**CONSIGNE:** Traduisez en anglais cette phrase du texte fourni : « Affable et sensible, Sergueï n’a pas les épaules assez larges pour appartenir à la dynastie Romanov. »

**TEXTE FOURNI:**
□ □ □ □ □

Par Tanguy PÂQUES le 8 septembre 2014                      Lien  
Après le diptyque "La Mort de Staline", Fabien Nury et Thierry Robin poursuivent leur exploration de l'histoire russe avec ce premier tome d'un nouveau diptyque qui se penche, en remontant la ligne du temps, sur les prémisses de la révolution russe et à la fin de la dynastie des Romanov, au travers d'un personnage complexe et tourmenté : le grand-duc de Russie, Sergueï Alexandrovitch.

Du haut de son balcon, dominant une foule contenue par ses gardes, Sergueï Alexandrovtich, gouverneur de Moscou et oncle du tsar Nicolas II, laisse tomber son mouchoir blanc sous le coup du projectile végétal qui le frôle. Acte volontaire ou accidentel, peu importe, pour les gardes, c’est le signal : ils font parler la poudre. C’est le massacre. Cet événement le désole, mais vaut à Sergueï Alexandrovitch les louanges de son neveu autant que la haine du peuple. Et dans le contexte prérévolutionnaire de la Russie de 1904, il n’en faut pas plus pour que cela fasse de lui la cible des lanceurs de bombes, soit un mort en sursis.

Si, avec La Mort de Staline, Fabien Nury dépeignait un collectif face à la mort d’un homme puissant, il dresse dans le premier tome de Mort au Tsar le portrait intime et psychologique d’un homme puissant face à la perspective de sa propre mort. Avec son humour noir relevé de surréalisme, Fabien Nury substitue la fable mélancolique et fataliste pour conter les derniers mois d’un homme tiraillé par ses contradictions et ses doutes. Affable et sensible, Sergueï n’a pas les épaules assez larges pour appartenir à la dynastie Romanov. L’homme se débat dans sa fonction, tout et tous lui rappellent que ses jours sont comptés. La tendance est au projectile de nitroglycérine, un charmant cocktail qui lui prédit une mort atroce, loin du "romantisme" de l’assassinat au couteau ou au fusil.

□ □ □ □ □

**DONNÉES FOURNIES:**
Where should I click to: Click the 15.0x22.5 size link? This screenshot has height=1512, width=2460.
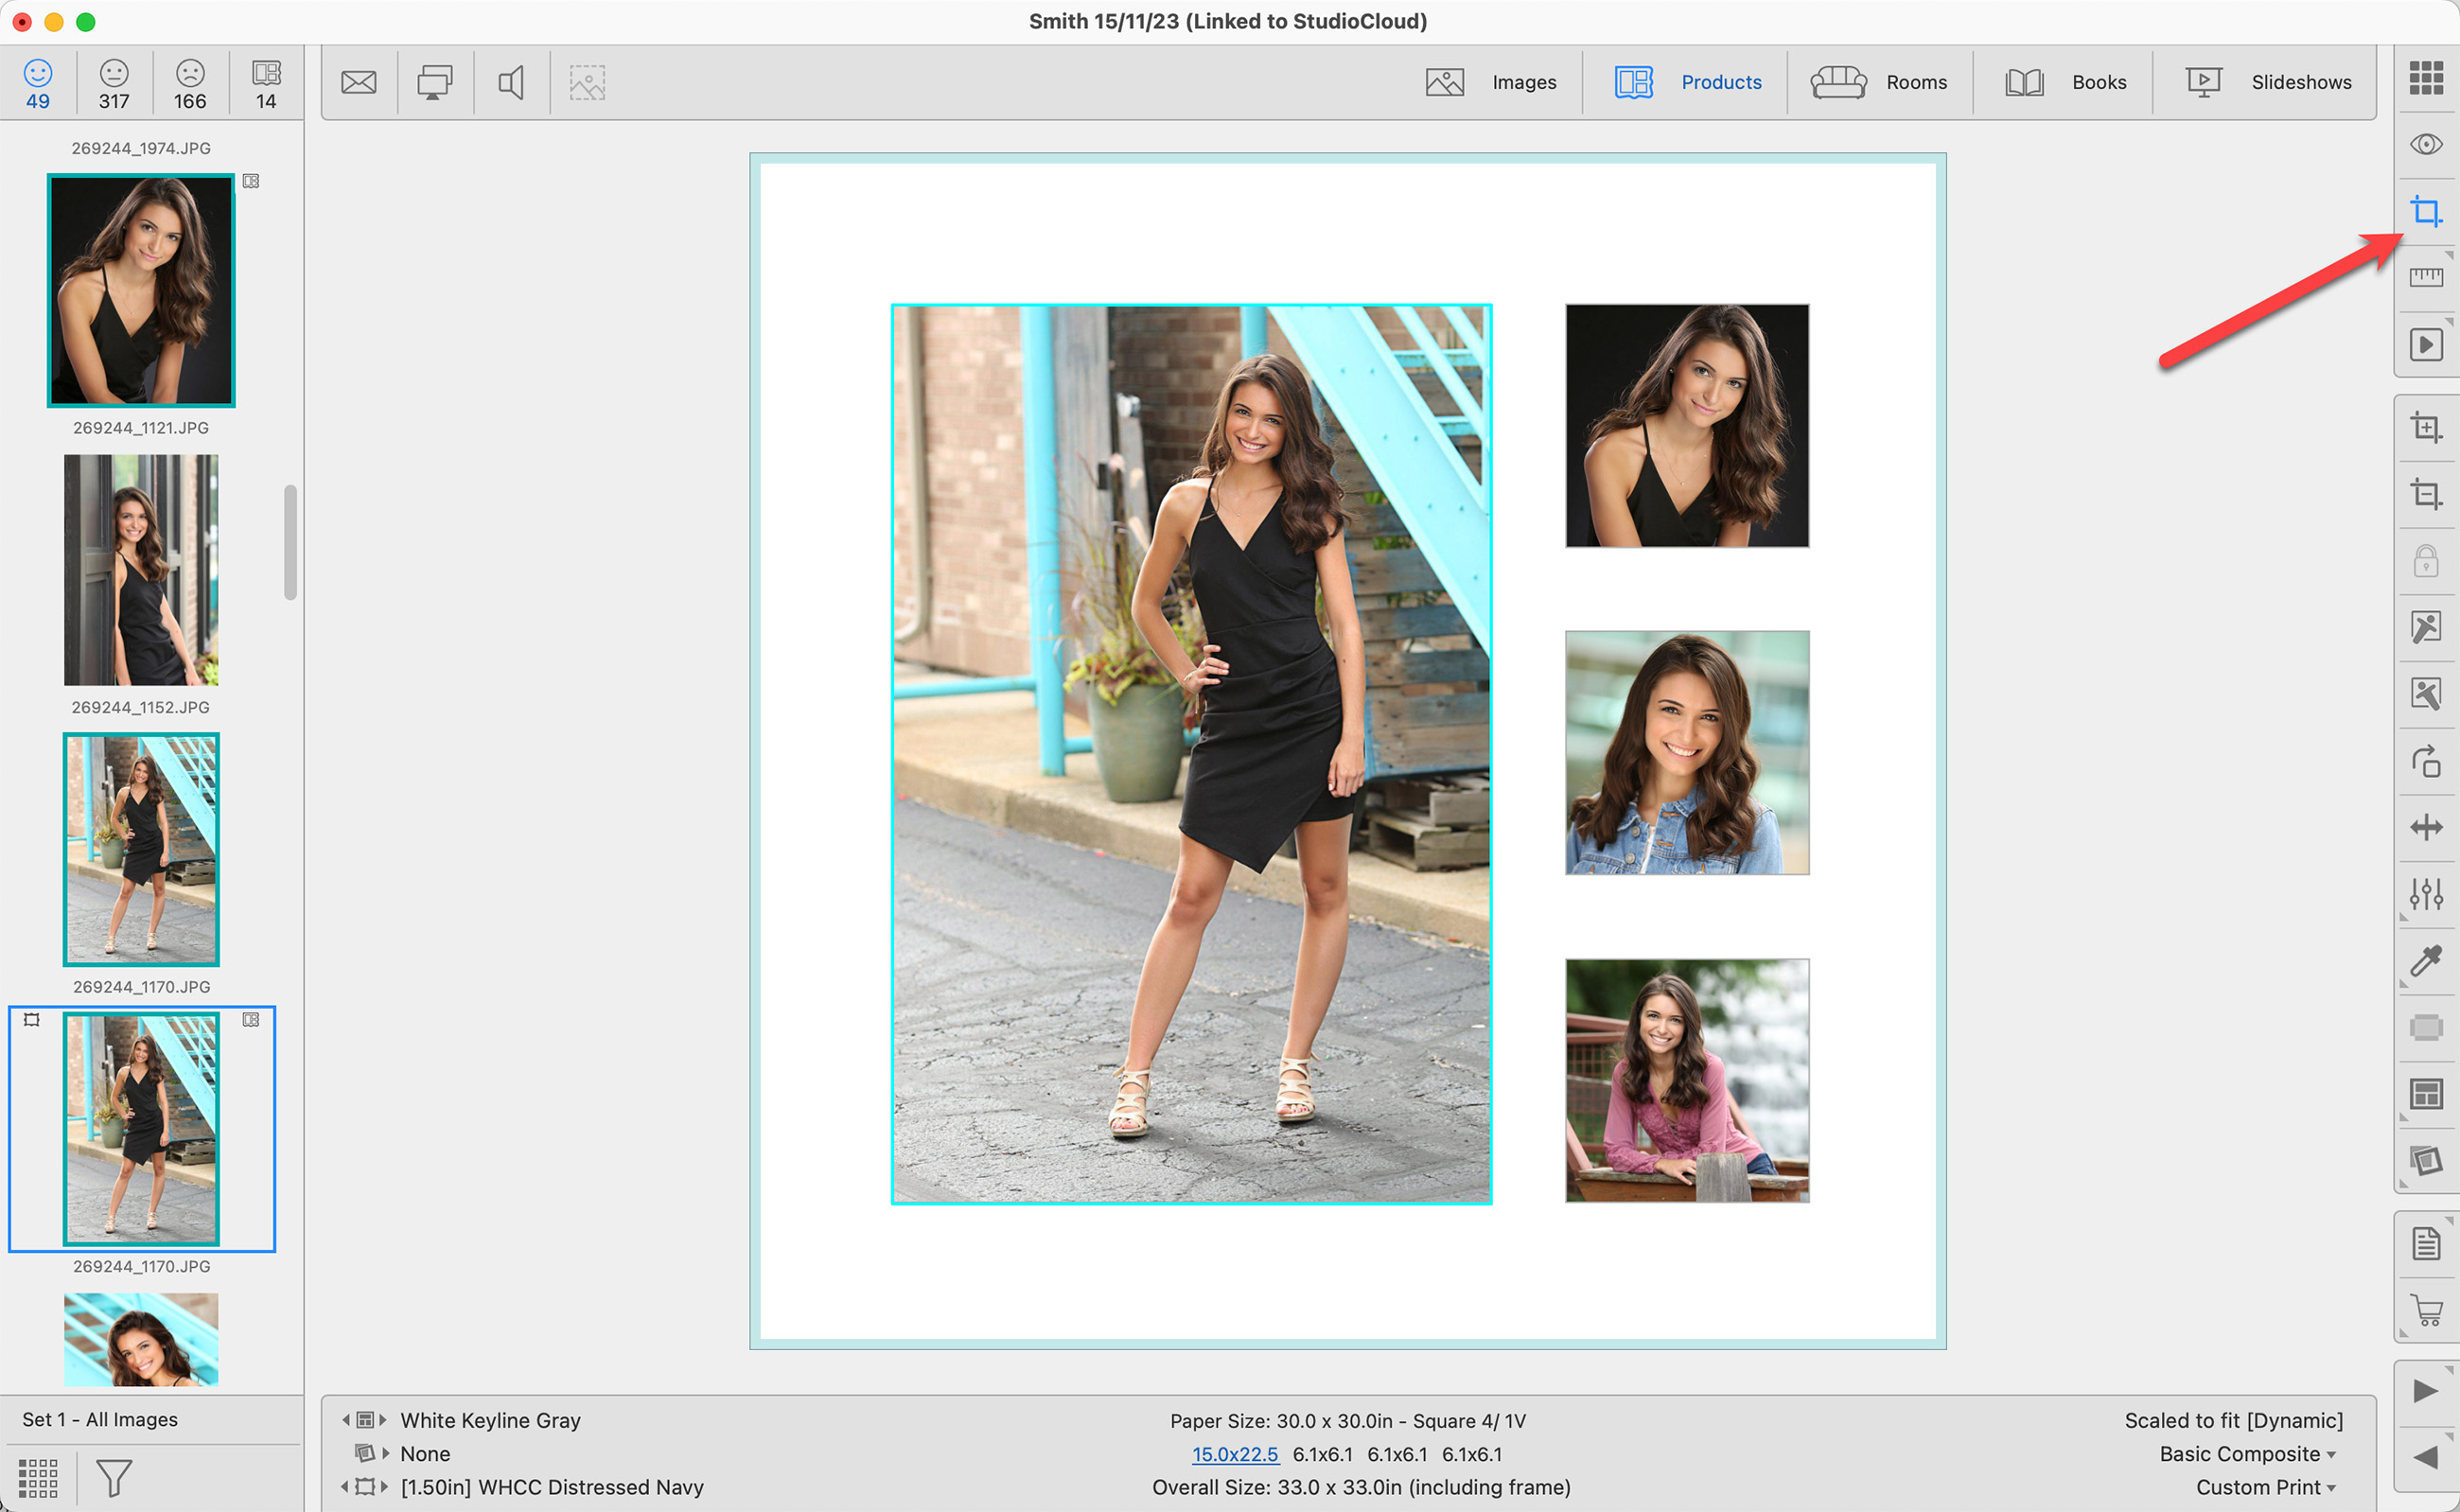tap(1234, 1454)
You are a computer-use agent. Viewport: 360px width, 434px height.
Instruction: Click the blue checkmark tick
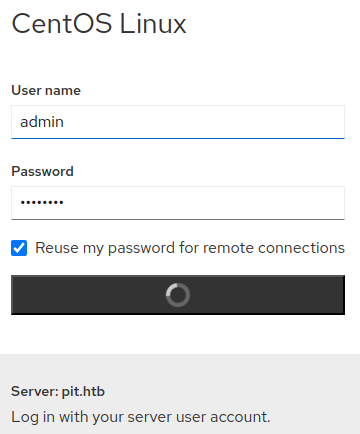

□ □ □ □ □

**RÉPONSE:** Affable and sensitive, Sergei lacks shoulders broad enough to belong to the Romanov dynasty.